Last week, Manitoba’s Auditor General reported that Manitoba is on a course for failure on its promise to reduce greenhouse gas emissions 6 per cent below 1990 levels by 2012. As of 2008, Manitoba’s emissions were actually 17.6 per cent above 1990. We are heading in the wrong direction and there is still no plan in place to get us where we need to go.
The news from the Auditor’s report was not all bad. Manitoba has responded positively to the challenge of climate change, and is one of the only provinces that has adopted a goal consistent with Canada’s Kyoto commitments. The province has put in place over 70 programs, most of which are well funded and properly monitored.
Even so, the numbers need to be addressed. We have a 2.7 million ton gap between our commitments and reality. This is a heavy millstone for any government. Given the gravity of the situation, it is disappointing to hear Conservation Minister Bill Blaikie’s dismissal of the issue as a result of Manitoba’s successful immigration policy.

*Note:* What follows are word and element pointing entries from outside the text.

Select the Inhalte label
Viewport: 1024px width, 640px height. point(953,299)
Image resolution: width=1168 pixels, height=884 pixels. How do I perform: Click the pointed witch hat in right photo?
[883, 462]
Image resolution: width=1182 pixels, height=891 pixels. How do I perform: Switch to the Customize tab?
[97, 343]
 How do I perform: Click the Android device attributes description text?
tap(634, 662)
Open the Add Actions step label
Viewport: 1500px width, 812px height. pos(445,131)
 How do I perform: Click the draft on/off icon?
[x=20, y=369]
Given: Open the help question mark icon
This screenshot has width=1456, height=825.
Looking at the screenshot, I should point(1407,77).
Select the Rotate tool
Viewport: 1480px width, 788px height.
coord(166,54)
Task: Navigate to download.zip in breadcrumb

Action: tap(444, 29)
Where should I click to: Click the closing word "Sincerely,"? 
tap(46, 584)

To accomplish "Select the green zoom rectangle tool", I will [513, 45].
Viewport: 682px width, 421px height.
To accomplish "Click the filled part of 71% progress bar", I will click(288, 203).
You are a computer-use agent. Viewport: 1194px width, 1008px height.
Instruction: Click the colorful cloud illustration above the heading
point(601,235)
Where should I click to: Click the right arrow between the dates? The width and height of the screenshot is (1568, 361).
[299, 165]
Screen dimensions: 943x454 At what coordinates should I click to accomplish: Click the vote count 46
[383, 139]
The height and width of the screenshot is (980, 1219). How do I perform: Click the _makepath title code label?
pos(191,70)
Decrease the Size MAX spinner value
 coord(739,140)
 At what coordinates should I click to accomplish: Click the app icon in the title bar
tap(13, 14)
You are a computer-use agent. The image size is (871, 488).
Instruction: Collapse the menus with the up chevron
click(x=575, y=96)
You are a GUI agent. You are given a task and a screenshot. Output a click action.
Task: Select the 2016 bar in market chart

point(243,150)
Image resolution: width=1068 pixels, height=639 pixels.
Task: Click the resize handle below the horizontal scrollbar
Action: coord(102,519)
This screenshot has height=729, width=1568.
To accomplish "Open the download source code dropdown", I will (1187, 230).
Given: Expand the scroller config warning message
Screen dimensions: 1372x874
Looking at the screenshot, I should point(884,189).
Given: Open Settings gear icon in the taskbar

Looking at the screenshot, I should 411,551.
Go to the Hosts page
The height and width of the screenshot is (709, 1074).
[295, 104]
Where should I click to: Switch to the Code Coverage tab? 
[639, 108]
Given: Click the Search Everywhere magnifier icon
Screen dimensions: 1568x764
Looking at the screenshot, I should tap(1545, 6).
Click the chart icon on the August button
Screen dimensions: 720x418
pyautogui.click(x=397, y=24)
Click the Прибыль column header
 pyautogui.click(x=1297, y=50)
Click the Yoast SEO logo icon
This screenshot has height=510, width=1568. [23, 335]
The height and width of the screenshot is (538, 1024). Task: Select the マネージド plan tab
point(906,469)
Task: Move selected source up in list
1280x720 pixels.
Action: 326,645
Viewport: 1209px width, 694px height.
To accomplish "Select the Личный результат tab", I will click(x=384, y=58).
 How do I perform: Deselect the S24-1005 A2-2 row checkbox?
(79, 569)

Blaikie was quoted on CBC yesterday: “On the one hand, if your immigration policies succeed, you’ve got [thousands] of people coming into the province and they are all driving cars,”
Other provinces have also had high levels of immigration in recent years, but Manitoba’s per capita emissions climbed 7.7 per cent, compared to only 2.8 per cent nationally. It is not just the number of people here that determine our emissions, but the policies and priorities we set as a society.
The good news is that there are many positive steps Manitoba can take to reduce emissions quickly. If the Province follows through on the Auditor General’s recommendations as it promised last week, we can still reverse the threat of global warming. It requires that we take the problem seriously, and not dismiss it as the fault of others.